Saved data entries
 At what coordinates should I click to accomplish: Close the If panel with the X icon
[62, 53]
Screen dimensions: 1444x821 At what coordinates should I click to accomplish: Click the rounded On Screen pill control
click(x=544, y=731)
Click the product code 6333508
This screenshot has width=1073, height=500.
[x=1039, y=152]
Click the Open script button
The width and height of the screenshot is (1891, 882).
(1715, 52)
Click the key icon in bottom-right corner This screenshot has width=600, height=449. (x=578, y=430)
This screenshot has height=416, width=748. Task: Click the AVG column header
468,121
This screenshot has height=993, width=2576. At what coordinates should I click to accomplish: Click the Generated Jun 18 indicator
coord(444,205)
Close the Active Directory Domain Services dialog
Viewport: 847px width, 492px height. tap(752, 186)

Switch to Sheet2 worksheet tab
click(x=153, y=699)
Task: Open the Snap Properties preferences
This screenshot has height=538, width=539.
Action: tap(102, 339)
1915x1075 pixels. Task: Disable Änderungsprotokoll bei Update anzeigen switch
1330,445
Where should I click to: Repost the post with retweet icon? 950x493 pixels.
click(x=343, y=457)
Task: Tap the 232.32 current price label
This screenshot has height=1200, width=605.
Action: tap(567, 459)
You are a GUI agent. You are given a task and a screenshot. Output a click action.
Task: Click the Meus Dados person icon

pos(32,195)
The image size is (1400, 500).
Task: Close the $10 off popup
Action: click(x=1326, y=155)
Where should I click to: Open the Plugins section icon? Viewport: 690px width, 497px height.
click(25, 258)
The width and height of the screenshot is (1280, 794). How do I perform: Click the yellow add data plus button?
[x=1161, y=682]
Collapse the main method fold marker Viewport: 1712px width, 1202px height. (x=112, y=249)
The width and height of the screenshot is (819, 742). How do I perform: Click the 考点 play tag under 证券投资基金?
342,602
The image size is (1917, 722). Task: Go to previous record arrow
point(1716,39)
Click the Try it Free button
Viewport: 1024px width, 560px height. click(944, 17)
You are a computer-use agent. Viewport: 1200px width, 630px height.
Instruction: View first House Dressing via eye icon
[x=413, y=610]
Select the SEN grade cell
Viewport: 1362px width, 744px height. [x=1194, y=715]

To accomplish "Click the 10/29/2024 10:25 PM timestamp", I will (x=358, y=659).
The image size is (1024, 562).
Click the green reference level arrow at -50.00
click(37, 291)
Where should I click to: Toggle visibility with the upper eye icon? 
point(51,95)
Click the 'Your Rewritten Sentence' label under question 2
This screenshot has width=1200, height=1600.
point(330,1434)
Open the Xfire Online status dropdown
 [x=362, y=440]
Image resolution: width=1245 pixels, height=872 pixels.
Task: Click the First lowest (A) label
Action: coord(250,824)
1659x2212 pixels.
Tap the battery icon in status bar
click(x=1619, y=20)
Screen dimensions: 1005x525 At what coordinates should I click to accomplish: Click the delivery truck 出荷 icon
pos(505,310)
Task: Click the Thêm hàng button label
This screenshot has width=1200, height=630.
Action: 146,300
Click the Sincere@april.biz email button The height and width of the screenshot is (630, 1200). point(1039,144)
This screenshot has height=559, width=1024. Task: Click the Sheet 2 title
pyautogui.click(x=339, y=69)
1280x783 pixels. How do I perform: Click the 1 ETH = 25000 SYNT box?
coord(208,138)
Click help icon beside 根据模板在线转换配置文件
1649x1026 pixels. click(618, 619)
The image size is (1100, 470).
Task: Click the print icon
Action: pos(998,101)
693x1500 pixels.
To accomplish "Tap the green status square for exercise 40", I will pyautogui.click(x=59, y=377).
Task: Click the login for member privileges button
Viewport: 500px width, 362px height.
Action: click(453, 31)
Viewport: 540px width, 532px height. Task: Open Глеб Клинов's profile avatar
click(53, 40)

Goal of the exercise
Nothing in the data may change. Give it again in full.

Exercise solution
 At what coordinates should I click to accomplish: Close the If panel with the X icon
[62, 53]
Screen dimensions: 1444x821 At what coordinates should I click to accomplish: Click the rounded On Screen pill control
click(x=544, y=731)
Click the product code 6333508
This screenshot has width=1073, height=500.
[x=1039, y=152]
Click the Open script button
The width and height of the screenshot is (1891, 882).
(1715, 52)
Click the key icon in bottom-right corner This screenshot has width=600, height=449. (x=578, y=430)
This screenshot has height=416, width=748. Task: Click the AVG column header
468,121
This screenshot has height=993, width=2576. At what coordinates should I click to accomplish: Click the Generated Jun 18 indicator
coord(444,205)
Close the Active Directory Domain Services dialog
Viewport: 847px width, 492px height. tap(752, 186)

Switch to Sheet2 worksheet tab
click(x=153, y=699)
Task: Open the Snap Properties preferences
This screenshot has height=538, width=539.
Action: tap(102, 339)
1915x1075 pixels. Task: Disable Änderungsprotokoll bei Update anzeigen switch
1330,445
Where should I click to: Repost the post with retweet icon? 950x493 pixels.
click(x=343, y=457)
Task: Tap the 232.32 current price label
This screenshot has height=1200, width=605.
Action: tap(567, 459)
You are a GUI agent. You are given a task and a screenshot. Output a click action.
Task: Click the Meus Dados person icon

pos(32,195)
The image size is (1400, 500).
Task: Close the $10 off popup
Action: click(x=1326, y=155)
Where should I click to: Open the Plugins section icon? Viewport: 690px width, 497px height.
click(25, 258)
The width and height of the screenshot is (1280, 794). How do I perform: Click the yellow add data plus button?
[x=1161, y=682]
Collapse the main method fold marker Viewport: 1712px width, 1202px height. (x=112, y=249)
The width and height of the screenshot is (819, 742). How do I perform: Click the 考点 play tag under 证券投资基金?
342,602
The image size is (1917, 722). Task: Go to previous record arrow
point(1716,39)
Click the Try it Free button
Viewport: 1024px width, 560px height. click(944, 17)
You are a computer-use agent. Viewport: 1200px width, 630px height.
Instruction: View first House Dressing via eye icon
[x=413, y=610]
Select the SEN grade cell
Viewport: 1362px width, 744px height. [x=1194, y=715]

To accomplish "Click the 10/29/2024 10:25 PM timestamp", I will (x=358, y=659).
The image size is (1024, 562).
Click the green reference level arrow at -50.00
click(37, 291)
Where should I click to: Toggle visibility with the upper eye icon? 
point(51,95)
Click the 'Your Rewritten Sentence' label under question 2
This screenshot has width=1200, height=1600.
point(330,1434)
Open the Xfire Online status dropdown
 [x=362, y=440]
Image resolution: width=1245 pixels, height=872 pixels.
Task: Click the First lowest (A) label
Action: coord(250,824)
1659x2212 pixels.
Tap the battery icon in status bar
click(x=1619, y=20)
Screen dimensions: 1005x525 At what coordinates should I click to accomplish: Click the delivery truck 出荷 icon
pos(505,310)
Task: Click the Thêm hàng button label
This screenshot has width=1200, height=630.
Action: 146,300
Click the Sincere@april.biz email button The height and width of the screenshot is (630, 1200). point(1039,144)
This screenshot has height=559, width=1024. Task: Click the Sheet 2 title
pyautogui.click(x=339, y=69)
1280x783 pixels. How do I perform: Click the 1 ETH = 25000 SYNT box?
coord(208,138)
Click help icon beside 根据模板在线转换配置文件
1649x1026 pixels. click(618, 619)
The image size is (1100, 470).
Task: Click the print icon
Action: pos(998,101)
693x1500 pixels.
To accomplish "Tap the green status square for exercise 40", I will pyautogui.click(x=59, y=377).
Task: Click the login for member privileges button
Viewport: 500px width, 362px height.
Action: click(453, 31)
Viewport: 540px width, 532px height. Task: Open Глеб Клинов's profile avatar
click(53, 40)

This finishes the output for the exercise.